What the exercise asks: Please give the lines of the items from the line with "The height and" through the end of the items, both included, as a Markdown table with the columns No. and Text. Put the row number under No. and the line under Text, skip blank lines, and leave the pictures out.

Data provided:
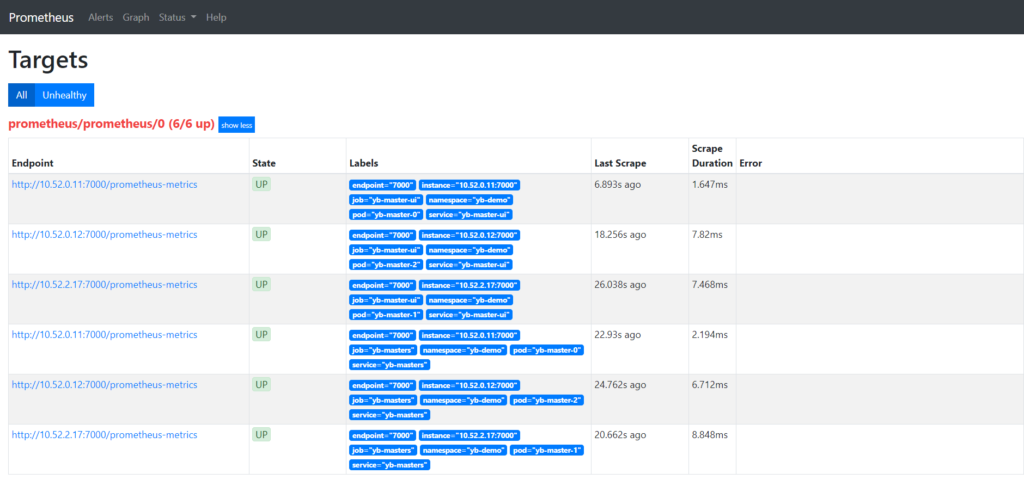Open 10.52.0.12 endpoint in the yb-masters job row
This screenshot has width=1024, height=486.
point(104,385)
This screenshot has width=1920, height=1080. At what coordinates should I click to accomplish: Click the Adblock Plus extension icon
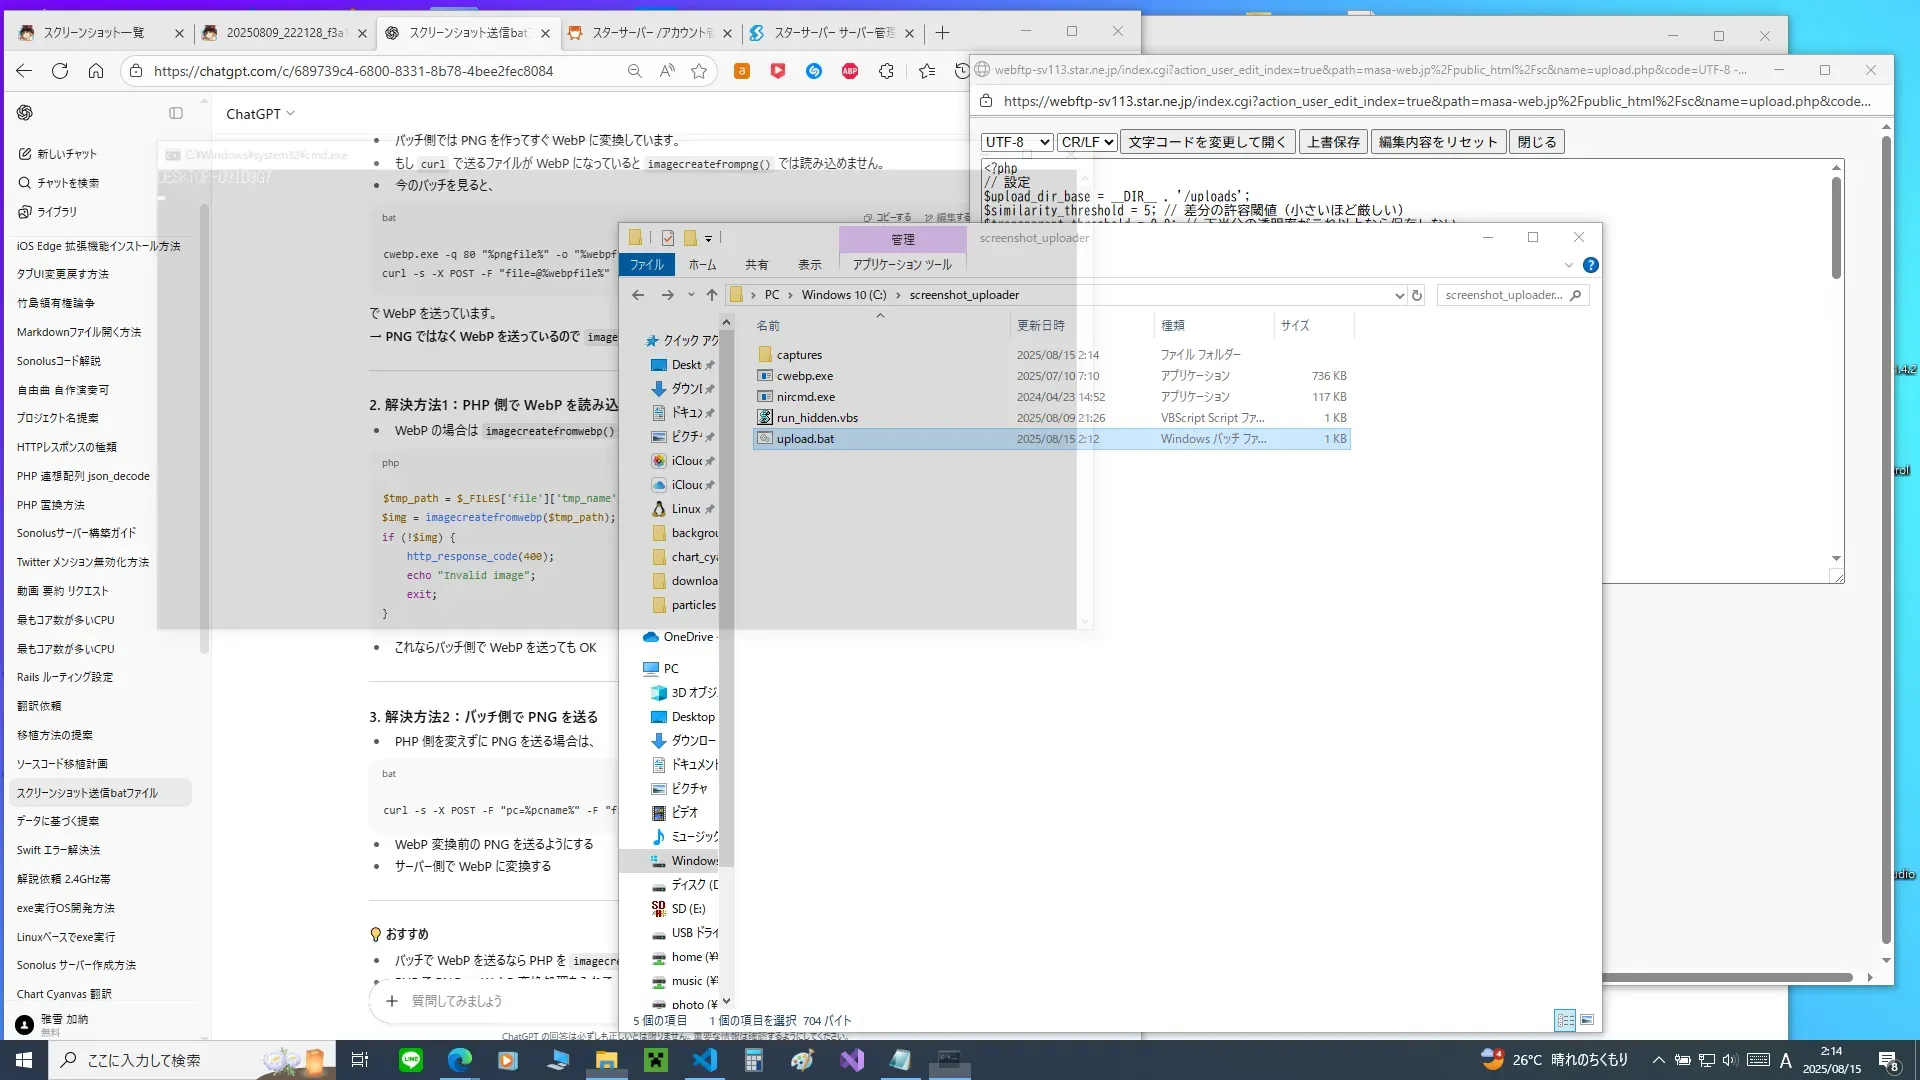coord(850,71)
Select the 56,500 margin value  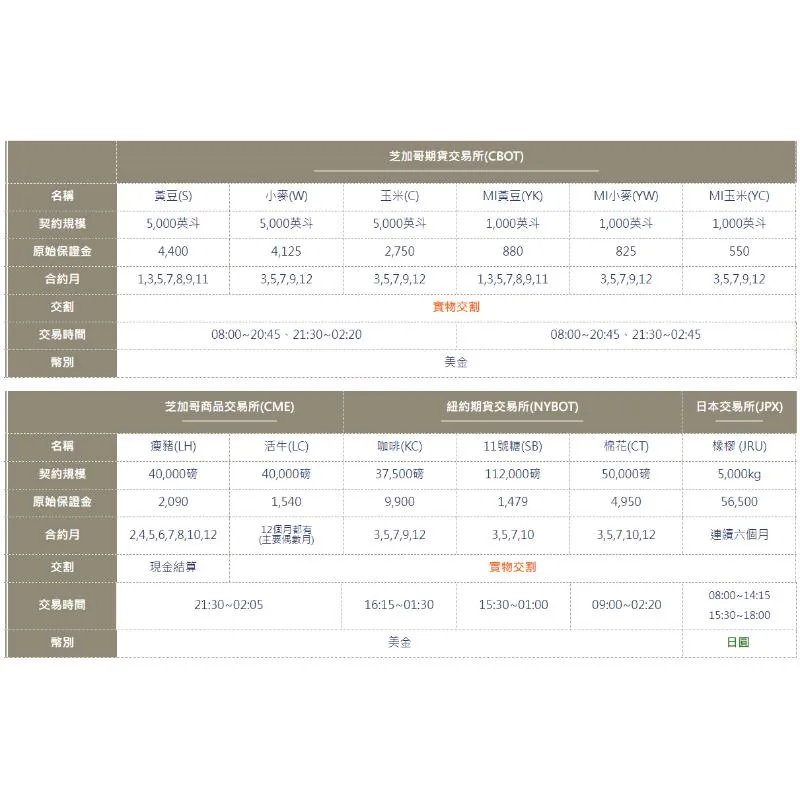(x=739, y=502)
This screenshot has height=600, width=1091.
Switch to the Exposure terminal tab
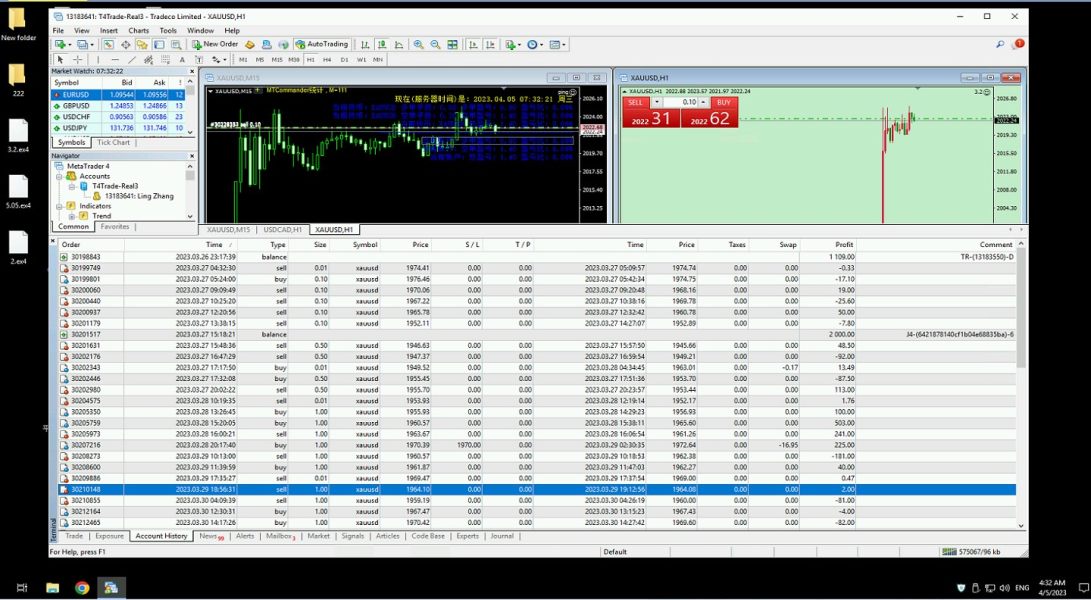(x=109, y=536)
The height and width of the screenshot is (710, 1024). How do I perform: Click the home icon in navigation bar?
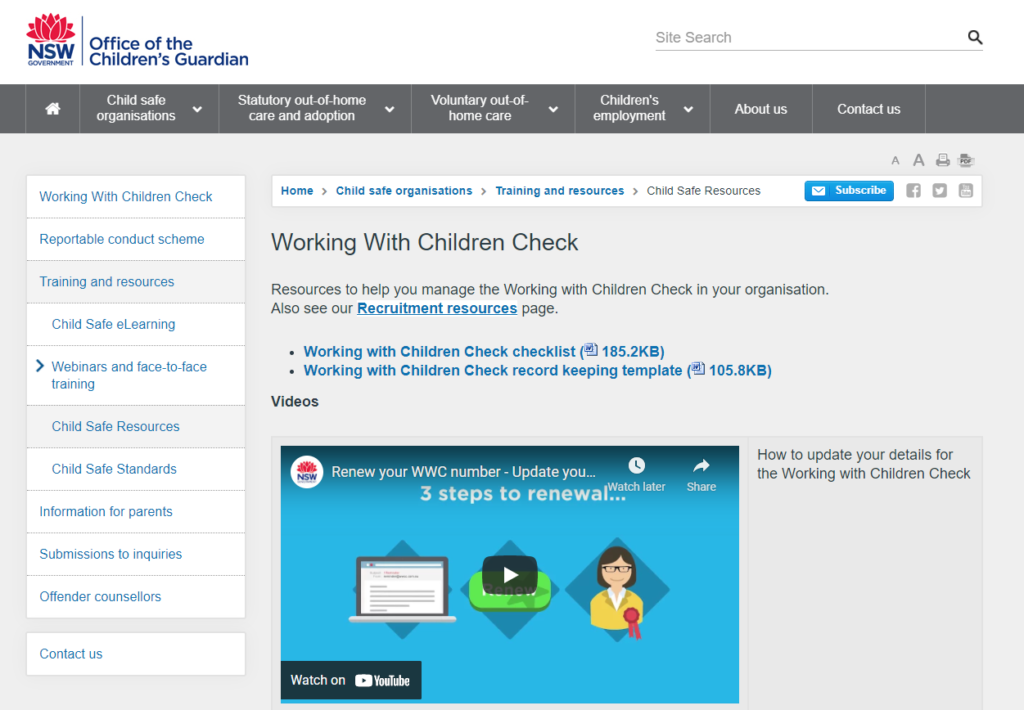(52, 108)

In response:
| No. | Text |
|---|---|
| 1 | The height and width of the screenshot is (710, 1024). How do I perform: Click the home icon in navigation bar? |
| 2 | (52, 108) |